# Exercise description
From the data, copy out every line in which the word "arrow" appears.

# Available records
• • • • • • •

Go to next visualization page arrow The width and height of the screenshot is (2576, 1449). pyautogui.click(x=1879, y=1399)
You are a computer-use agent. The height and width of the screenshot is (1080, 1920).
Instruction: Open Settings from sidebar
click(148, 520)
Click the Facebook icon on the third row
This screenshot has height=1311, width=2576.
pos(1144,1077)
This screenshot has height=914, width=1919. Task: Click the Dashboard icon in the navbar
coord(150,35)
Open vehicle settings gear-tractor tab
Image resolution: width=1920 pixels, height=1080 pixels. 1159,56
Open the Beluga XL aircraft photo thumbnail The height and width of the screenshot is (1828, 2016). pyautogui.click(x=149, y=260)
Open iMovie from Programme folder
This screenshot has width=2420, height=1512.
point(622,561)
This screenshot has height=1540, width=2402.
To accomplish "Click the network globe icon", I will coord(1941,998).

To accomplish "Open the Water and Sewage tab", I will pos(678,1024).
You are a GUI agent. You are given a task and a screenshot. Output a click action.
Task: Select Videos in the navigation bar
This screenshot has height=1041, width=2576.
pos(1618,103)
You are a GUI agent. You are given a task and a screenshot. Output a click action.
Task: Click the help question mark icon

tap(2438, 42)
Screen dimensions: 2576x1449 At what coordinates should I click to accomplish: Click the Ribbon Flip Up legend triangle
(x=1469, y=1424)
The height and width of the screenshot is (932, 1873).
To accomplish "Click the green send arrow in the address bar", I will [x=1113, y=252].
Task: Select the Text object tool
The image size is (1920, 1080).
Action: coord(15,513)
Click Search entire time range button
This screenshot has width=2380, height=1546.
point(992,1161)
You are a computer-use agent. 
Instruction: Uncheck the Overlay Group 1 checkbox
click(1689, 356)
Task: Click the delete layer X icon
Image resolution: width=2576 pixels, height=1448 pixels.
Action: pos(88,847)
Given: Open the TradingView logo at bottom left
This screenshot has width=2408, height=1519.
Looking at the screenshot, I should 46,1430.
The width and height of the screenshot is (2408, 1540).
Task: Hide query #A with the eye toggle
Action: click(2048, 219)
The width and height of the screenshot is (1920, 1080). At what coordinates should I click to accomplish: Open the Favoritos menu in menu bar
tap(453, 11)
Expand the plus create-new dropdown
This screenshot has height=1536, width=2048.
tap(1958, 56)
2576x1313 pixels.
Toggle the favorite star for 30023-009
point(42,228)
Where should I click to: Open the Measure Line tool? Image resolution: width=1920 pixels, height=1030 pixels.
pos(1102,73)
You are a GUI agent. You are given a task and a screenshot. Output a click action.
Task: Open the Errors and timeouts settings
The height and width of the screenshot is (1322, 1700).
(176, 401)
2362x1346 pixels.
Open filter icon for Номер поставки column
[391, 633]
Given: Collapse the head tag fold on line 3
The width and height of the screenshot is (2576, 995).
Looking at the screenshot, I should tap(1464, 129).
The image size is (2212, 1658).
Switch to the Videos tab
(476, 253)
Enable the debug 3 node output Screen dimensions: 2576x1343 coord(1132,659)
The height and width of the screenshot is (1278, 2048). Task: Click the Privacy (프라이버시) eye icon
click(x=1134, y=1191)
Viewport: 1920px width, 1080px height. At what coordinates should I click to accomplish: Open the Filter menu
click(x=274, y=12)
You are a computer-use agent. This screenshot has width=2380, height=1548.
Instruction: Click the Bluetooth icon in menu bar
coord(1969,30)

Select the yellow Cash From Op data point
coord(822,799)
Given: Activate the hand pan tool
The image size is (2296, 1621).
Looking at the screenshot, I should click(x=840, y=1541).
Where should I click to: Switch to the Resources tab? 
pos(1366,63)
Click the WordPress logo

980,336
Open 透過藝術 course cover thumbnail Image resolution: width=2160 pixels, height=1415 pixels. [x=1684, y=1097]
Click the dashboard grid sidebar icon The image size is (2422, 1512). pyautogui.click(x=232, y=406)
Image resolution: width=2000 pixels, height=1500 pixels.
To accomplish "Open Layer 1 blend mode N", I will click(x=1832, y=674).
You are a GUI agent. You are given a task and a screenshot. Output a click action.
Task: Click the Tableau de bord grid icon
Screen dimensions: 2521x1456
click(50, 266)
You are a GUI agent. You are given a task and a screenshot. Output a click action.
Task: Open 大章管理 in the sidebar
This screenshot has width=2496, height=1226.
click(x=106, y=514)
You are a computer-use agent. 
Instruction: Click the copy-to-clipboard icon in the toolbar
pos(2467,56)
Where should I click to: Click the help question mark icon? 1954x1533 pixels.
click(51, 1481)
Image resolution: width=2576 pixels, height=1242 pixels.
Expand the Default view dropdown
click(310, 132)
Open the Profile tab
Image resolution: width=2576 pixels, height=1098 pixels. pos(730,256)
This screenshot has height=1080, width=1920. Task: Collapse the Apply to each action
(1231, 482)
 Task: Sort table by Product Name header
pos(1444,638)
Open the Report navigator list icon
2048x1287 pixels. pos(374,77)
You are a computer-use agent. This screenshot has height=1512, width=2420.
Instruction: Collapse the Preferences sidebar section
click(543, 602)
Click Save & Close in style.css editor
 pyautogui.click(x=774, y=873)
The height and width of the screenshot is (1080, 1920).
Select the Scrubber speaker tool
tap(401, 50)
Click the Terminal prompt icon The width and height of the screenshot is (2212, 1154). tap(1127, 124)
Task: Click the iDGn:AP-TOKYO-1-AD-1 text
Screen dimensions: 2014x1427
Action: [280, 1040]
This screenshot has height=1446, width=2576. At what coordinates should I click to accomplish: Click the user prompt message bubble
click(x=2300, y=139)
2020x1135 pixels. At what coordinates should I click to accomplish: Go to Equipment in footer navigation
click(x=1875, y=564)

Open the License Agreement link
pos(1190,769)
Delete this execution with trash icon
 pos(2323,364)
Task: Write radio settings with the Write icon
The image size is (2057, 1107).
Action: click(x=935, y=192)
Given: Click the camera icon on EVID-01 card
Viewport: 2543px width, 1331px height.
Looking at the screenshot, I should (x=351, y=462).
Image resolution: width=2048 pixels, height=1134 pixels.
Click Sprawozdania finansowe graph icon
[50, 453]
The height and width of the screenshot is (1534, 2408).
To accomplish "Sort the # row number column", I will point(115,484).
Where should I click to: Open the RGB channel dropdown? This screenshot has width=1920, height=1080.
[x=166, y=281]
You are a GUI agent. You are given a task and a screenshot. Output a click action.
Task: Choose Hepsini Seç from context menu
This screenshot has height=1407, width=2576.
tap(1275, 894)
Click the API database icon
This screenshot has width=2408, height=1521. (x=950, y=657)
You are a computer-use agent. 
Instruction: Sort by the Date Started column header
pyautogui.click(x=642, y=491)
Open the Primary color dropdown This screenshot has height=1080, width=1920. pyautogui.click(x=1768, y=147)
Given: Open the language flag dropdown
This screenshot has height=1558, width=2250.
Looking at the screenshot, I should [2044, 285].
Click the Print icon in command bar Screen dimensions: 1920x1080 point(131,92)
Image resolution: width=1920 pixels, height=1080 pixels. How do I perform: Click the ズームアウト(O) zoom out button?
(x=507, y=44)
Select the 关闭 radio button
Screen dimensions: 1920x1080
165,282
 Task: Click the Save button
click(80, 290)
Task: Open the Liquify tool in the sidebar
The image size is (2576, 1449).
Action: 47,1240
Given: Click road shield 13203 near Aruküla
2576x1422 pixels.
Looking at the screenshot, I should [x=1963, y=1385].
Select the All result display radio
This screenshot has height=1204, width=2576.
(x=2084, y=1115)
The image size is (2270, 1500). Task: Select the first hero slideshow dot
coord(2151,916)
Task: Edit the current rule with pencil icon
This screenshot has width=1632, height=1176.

• • • • • • •

# Task answer
Go to next visualization page arrow The width and height of the screenshot is (2576, 1449). pyautogui.click(x=1879, y=1399)
To accomplish "Click the green send arrow in the address bar", I will [x=1113, y=252].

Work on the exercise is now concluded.